In the buckwheat profile, rewrite the passage that begins at "One of the primary" and ends after "soil test recommendations.", changing "honeybee" to "bumblebee".

▶ Source extract:
= Beginning of Section =

Food Plot Species Profile: Buckwheat

Video buckwheat for deer
buckwheat food plot

Buckwheat (Fagopyrum esculentum) is a warm-season annual forb that can provide several benefits to your whitetail food plot program. However, it is not a legume, as are some of the more commonly planted summer deer forages, such as soybeans, cowpeas, lablab, and alyceclover.

Buckwheat reaches heights of 2 to 4 feet at maturity. The plant has a single stem, often with numerous branches along the upper portion of the plant. The alternating leaves are several inches long and heart-shaped. It also produces many white flowers. The seed is tannish-brown and somewhat triangular shaped and looks similar to beech nuts. Each fruit contains a single seed inside a hard outer hull. Ducks, doves, turkeys, and other birds relish the seed, which is why it is commonly used in dove fields, waterfowl impoundments, road sides, and firebreaks.

Buckwheat matures very quickly – approximately 10 weeks after germination. It will mature even quicker if it is planted later in the growing season. This is why buckwheat is a popular planting in regions with a short growing season, or grown as a second crop within the season. Crude protein levels in buckwheat forage are quite impressive, ranging from 15 to 25 percent in well-managed soils.


One of the primary benefits of buckwheat is its adaptability to various soil and climatic conditions across North America, in addition to its tolerance of low soil fertility and pH. It is truly one of the most adaptable forages and has a knack for making something out of nothing.

buckwheat pollinators
Buckwheat flowers are extremely attractive to pollinators of all kinds, like this honeybee.

However, as with any other forage being managed for deer and other wildlife, it performs better if soil quality is addressed through proper liming and fertilization according to soil test recommendations.

See also  Ask the Experts: What Are Your Top 5 Fall Flies?

Another benefit of buckwheat is its soil-building nature for future plantings. The plant residue increases organic matter and releases a significant amount of phosphorus that will be available for your fall plantings, improving the nutritional quality while reducing fertilizer costs.

= End of Section =

▶ Given data:
= Beginning of Section =

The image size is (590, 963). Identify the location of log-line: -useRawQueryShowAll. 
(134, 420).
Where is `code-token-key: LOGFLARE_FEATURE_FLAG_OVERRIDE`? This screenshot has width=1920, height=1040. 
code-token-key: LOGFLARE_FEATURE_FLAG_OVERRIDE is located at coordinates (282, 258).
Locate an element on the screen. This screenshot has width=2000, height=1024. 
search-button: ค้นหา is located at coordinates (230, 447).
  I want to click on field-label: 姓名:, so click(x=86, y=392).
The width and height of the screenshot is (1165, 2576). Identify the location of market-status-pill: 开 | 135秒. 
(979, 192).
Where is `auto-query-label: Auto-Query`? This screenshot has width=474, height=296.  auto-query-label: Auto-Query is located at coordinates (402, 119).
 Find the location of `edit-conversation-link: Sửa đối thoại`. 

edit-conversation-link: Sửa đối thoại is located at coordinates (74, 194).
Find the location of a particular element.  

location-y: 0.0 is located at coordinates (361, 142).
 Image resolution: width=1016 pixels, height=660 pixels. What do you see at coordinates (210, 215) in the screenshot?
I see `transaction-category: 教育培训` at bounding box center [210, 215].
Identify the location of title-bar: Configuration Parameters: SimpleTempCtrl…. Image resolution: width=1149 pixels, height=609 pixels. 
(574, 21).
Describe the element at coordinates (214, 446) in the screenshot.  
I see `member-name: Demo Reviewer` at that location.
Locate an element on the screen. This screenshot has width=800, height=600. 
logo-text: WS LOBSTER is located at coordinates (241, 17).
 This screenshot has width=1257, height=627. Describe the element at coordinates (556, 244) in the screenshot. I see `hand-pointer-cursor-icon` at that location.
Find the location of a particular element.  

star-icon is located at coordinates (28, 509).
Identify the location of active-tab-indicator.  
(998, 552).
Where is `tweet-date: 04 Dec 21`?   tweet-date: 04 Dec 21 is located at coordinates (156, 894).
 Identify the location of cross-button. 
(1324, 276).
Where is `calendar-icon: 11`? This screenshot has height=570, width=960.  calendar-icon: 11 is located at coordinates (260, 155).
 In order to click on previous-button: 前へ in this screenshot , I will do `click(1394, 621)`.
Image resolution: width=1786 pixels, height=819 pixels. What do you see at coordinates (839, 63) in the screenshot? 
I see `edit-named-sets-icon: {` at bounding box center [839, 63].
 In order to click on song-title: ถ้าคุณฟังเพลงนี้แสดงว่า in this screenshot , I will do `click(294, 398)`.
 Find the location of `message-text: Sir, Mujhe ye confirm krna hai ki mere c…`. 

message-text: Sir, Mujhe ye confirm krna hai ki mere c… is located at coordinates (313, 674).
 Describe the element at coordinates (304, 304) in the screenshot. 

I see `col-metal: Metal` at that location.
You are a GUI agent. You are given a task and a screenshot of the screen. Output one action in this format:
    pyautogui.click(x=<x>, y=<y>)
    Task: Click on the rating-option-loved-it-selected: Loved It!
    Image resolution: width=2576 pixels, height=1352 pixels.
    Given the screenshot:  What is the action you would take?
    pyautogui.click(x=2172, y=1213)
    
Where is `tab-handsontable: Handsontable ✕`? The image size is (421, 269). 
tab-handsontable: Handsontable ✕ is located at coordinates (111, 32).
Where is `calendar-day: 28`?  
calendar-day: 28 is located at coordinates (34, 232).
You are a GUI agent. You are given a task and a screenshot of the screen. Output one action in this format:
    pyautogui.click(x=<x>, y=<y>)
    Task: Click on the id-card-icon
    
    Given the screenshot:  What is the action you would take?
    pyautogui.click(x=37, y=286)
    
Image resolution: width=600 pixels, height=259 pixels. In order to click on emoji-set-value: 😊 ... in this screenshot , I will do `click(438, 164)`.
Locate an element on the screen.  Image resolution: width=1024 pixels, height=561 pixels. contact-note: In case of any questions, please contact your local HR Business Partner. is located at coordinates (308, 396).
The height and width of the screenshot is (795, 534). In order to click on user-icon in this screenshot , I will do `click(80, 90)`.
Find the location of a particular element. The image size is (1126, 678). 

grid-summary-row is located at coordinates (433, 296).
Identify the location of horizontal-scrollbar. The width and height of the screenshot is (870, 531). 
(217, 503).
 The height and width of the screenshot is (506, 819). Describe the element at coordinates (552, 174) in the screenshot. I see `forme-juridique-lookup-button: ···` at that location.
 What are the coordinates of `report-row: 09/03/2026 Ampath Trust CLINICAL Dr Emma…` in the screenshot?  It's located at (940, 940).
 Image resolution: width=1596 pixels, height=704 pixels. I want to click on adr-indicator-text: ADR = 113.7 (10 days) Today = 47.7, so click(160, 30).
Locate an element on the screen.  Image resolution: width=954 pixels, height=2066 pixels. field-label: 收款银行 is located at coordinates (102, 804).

= End of Section =

▶ Completed task:
One of the primary benefits of buckwheat is its adaptability to various soil and climatic conditions across North America, in addition to its tolerance of low soil fertility and pH. It is truly one of the most adaptable forages and has a knack for making something out of nothing.

buckwheat pollinators
Buckwheat flowers are extremely attractive to pollinators of all kinds, like this bumblebee.

However, as with any other forage being managed for deer and other wildlife, it performs better if soil quality is addressed through proper liming and fertilization according to soil test recommendations.